Wieringa: “In veel organisaties is hier te weinig aandacht voor. Er wordt een keer over gemaild of een enkele training van 20 minuten aangeboden en dat is het dan wel. We weten inmiddels dat het veel zinvoller is om te investeren in een security culture, zodat mensen zich echt verantwoordelijk gaan voelen voor veiligheid. Een goed getrainde medewerker is het beste wapen tegen hackers.”
Gezamenlijke verantwoordelijkheid
Een positieve security culture heb je niet van de ene op de andere dag geregeld.
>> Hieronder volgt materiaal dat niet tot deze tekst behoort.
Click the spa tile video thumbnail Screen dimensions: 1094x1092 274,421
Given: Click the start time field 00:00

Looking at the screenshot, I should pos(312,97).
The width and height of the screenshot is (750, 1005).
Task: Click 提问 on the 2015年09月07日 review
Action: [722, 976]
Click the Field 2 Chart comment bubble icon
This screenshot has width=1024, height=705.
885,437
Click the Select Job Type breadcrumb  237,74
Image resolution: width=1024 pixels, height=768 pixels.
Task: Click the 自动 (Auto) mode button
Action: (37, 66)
Zoiets kost tijd. “Groepsdruk is – zeker in Nederland – één van de meest sterke voorbeelden waarop cultuur werkt. In plaats van directief optreden, geef je groepen of afdelingen een gezamenlijke verantwoordelijkheid. Zo’n positieve beveiligingscultuur blijkt in de praktijk vaak heel effectief”, aldus Wieringa.
“Zeg bijvoorbeeld tegen alle mensen van de ontvangstbalie: jullie zijn samen verantwoordelijk voor het buitenhouden van ongewenste gasten. Zo krijg je groepsdruk en gaan mensen elkaar sturen en corrigeren.”
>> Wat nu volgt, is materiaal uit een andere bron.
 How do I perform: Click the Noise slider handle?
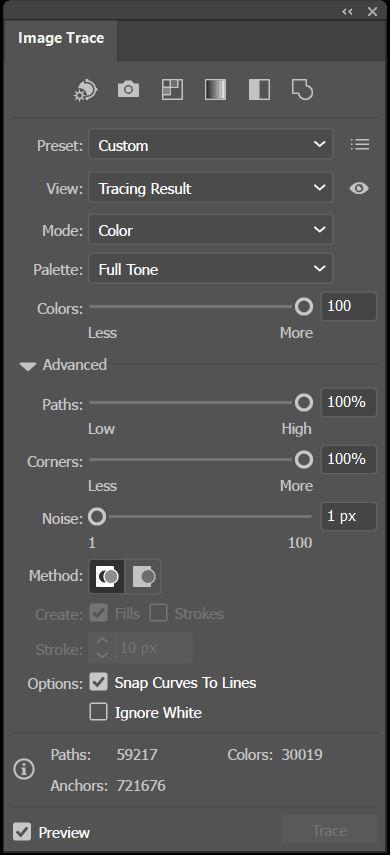click(x=97, y=516)
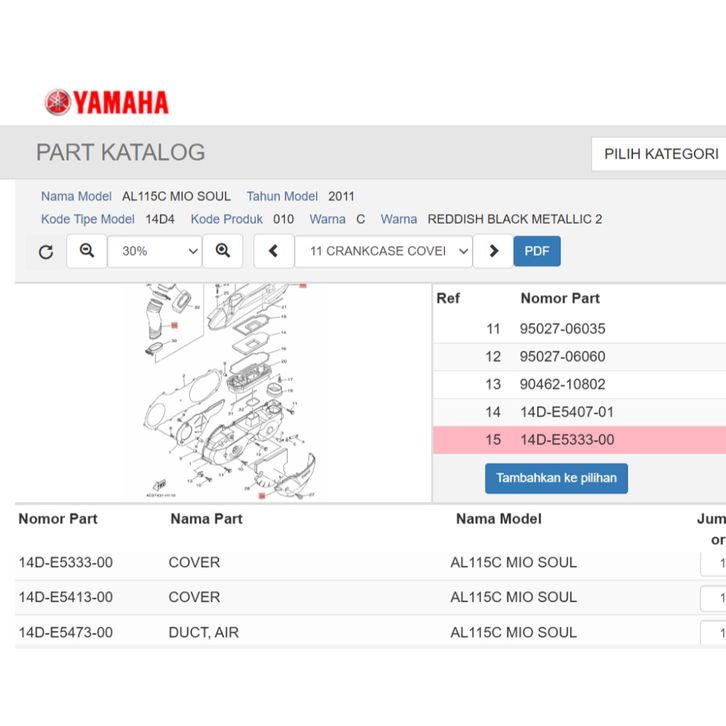Screen dimensions: 726x726
Task: Click the Yamaha logo
Action: (x=106, y=102)
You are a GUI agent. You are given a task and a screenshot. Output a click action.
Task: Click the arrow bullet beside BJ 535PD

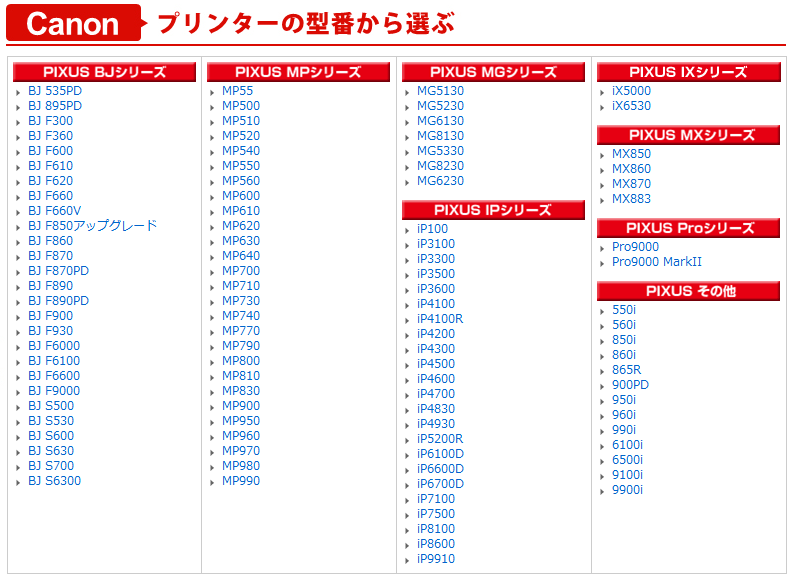(18, 92)
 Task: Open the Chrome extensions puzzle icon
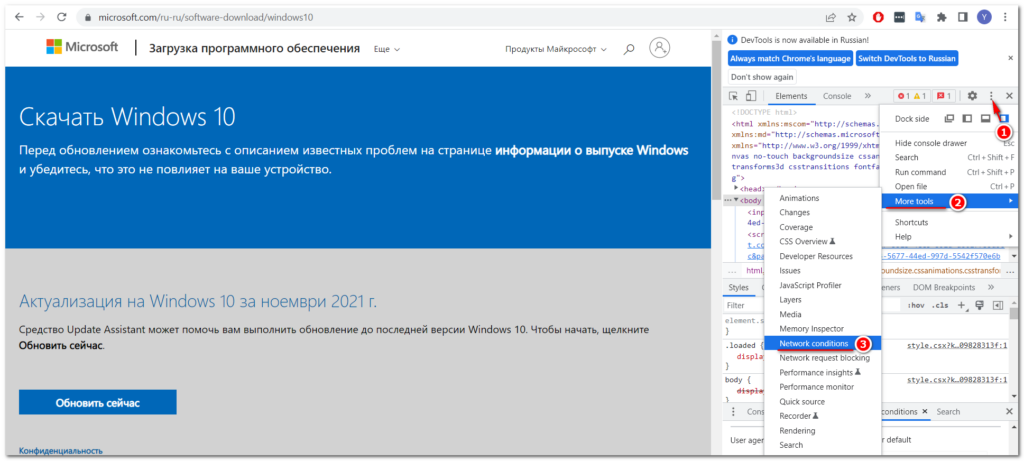pos(941,17)
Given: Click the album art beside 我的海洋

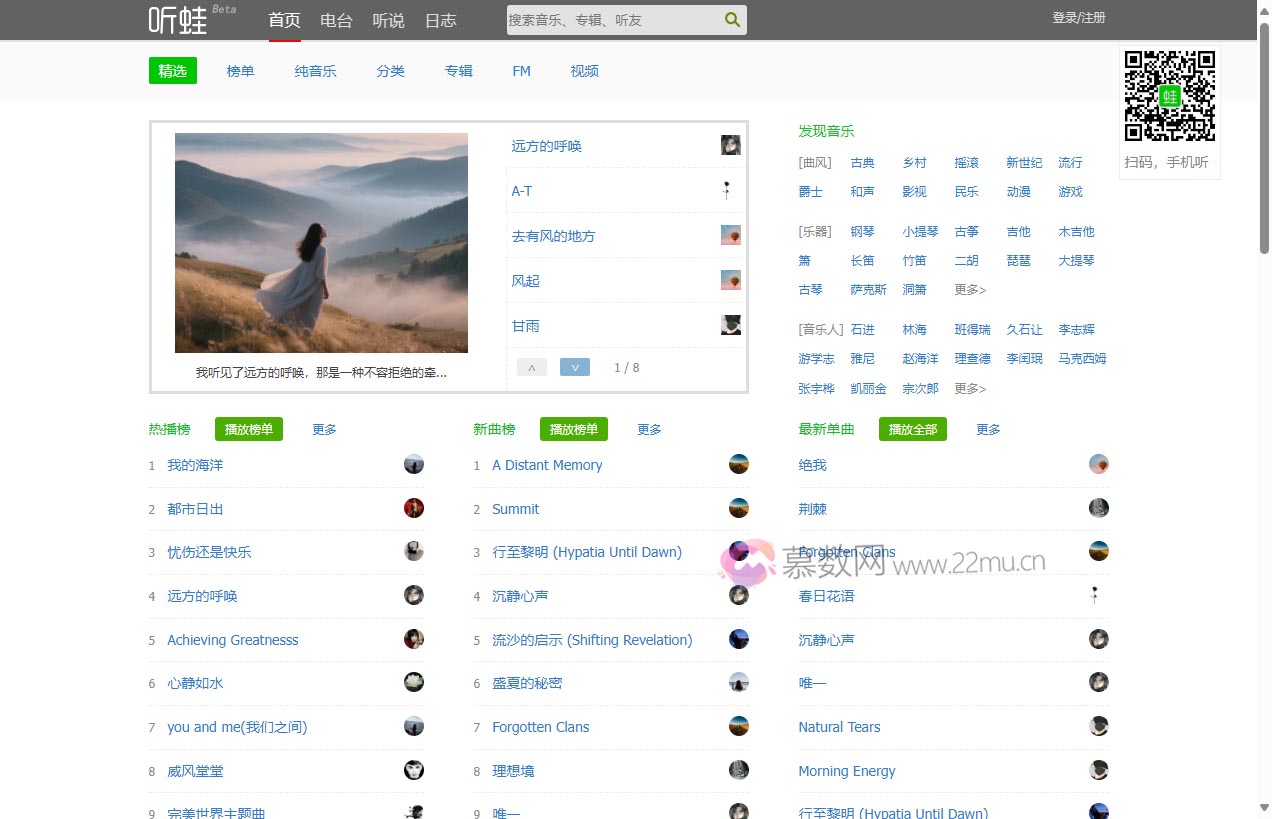Looking at the screenshot, I should point(414,464).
Nóg een belangrijk advies: benoem heel concreet hoe jij veiligheid ziet als organisatie. Spreek uit wat je van medewerkers verwacht. Hoe ze omgaan met klantbestanden en het delen van vertrouwelijke gegevens bijvoorbeeld. “Vaak blijft het in organisaties steken op ‘veilig werken’, maar wordt het verder weinig concreet. Medewerkers weten dan niet goed wat ervan ze verwacht wordt”, zegt Wieringa.
Zeer onvolwassen tot zeer volwassen
Security culture meten? Dat doe je met een security maturity model. Hiermee kun je je eigen organisatie op basis van een aantal karaktereigenschappen meten. “Dat doen we door data uit allerlei systemen te halen. Dat kunnen bijvoorbeeld de trainingsmodules zijn die medewerkers trainen op awareness. Zo zien we precies welke vragen goed en fout beantwoord worden en hoe lang het duurt voordat mensen de modules volgen”, aldus Wieringa.
“Data verzamelen kun je ook doen door middel van een survey. Vraag medewerkers hoe ze het security-beleid ervaren. Hoeveel je uitgeeft aan beveiliging is ook een datapunt. Al die informatie kun je plotten in een framework en daaruit komt een niveau, van zeer onvolwassen tot zeer volwassen.” Volgens Wieringa blijkt dat de meeste organisaties net boven de middenmoot zweven. Ze hebben hun security redelijk op orde, maar er is zeker ruimte voor verbetering.
Oké, en wat nu?
Voordat je allerlei tools gaat toepassen, is het goed om eerst eens de thermometer in de organisatie te steken. Waar sta je eigenlijk als het om security culture gaat? Is er reden tot zorg of presteer je eigenlijk beter dan gedacht? Die kennis is volgens Wieringa de basis voor verdere stappen.
“Ieder bedrijf heeft een cultuur. En dus ook een security culture. Als je er geen enkele aandacht aan besteedt, dan weet je dus niet of die goed of slecht is. In de praktijk blijkt meestal: you get the culture that you ignore. Alle reden om hier dus wél in te investeren. En weet je wat nou zo mooi is? Het is echt geen kwestie van enorme budgetten. Het gaat vooral om aandacht.”